On m’a dit que tu recevais chez vous un conducteur de petits chars. Dimanche dernier il était « flush », et il t’a conduit au rond du Village St-Jean-Baptiste. Mes amis m’ont dit que vous étiez gros manche tous les deux et que tu me faisais manger de l’avoine au minotte.

Ursule pâlit. Elle lança sur son ami un regard chargé de fluide magnétique.

— Bénoni ! dit-elle, d’une voix devenue tremblante par l’émotion, Bénoni, comment peux-tu supposer un seul instant que je pourrais trahir mes serments ? Le serpent de la jalousie est entré dans ton cœur et y distille le plus noir des poisons. Bénoni, je t’aurais jamais cru de même ma foi dieu.

Bénoni reprit :

— Ursule, ce conducteur m’achale.

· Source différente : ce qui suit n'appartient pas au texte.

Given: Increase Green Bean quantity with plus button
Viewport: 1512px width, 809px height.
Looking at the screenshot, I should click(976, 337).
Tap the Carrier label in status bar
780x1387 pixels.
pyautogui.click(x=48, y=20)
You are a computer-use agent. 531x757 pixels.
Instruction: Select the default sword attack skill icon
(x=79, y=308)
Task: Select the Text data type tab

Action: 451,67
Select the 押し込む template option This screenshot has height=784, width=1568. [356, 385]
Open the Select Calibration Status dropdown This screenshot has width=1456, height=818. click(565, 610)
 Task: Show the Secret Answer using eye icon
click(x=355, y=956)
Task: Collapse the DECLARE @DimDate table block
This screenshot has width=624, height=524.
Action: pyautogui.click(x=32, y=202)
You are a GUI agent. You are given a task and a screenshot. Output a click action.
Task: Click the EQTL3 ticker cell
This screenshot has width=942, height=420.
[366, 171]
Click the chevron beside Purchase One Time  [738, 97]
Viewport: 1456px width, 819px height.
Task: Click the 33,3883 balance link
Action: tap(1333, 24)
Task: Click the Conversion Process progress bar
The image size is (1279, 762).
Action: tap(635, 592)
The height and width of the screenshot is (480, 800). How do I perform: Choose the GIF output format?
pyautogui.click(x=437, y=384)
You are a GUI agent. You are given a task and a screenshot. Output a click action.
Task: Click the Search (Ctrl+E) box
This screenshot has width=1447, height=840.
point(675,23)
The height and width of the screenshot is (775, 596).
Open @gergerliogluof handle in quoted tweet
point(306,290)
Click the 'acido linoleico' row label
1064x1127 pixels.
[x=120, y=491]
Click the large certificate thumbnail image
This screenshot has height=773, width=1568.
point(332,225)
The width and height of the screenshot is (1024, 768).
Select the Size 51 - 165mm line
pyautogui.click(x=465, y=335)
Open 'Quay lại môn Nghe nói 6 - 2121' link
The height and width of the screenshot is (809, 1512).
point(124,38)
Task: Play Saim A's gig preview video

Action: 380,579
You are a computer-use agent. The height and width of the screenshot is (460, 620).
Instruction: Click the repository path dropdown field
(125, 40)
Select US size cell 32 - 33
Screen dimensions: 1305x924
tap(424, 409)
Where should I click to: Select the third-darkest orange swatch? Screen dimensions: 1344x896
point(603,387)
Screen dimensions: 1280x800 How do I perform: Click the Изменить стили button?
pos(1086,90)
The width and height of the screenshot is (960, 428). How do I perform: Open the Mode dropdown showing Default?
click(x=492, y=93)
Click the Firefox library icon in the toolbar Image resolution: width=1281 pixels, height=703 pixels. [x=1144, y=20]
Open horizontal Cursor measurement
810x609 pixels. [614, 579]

Si tu ne lui donnes pas la pelle, je te promets un chien de ma chienne d’un beau frisé.

Ursule laissa tomber sur son amant un regard d’azur, prit la main calleuse de l’ouvrier et dit :

— À qui cette belle gueule-là ?

— À poué, chère !

Bénoni était vaincu.

Pendant cette conversation, un personnage mystérieux était venu s’asseoir sur le banc des amoureux.

Il avait rabattu sur ses yeux les bords de son feutre et paraissait donner une attention suivie à la conversation d’Ursule et de Bénoni.

Qui était-il ?


II

LE RIVAL.


Le personnage mystérieux assis près des amoureux dans le Jardin Viger avait la tête baissée et dérobait ses traits à la curiosité de ses voisins.

Pendant la conversation, d’Ursule et de Bénoni, il fit semblant d’être accablé par le sommeil et de cogner des clous.

À une heure, les sifflets à vapeur retentirent de nouveau.

Bénoni se leva, pressa la main d’Ursule et se dirigea vers la rue St-Denis.

L’inconnu releva la tête et se tourna du côté de la jeune fille.

Celle-ci, après avoir vu disparaître son amant, se tourna du côté du personnage mystérieux.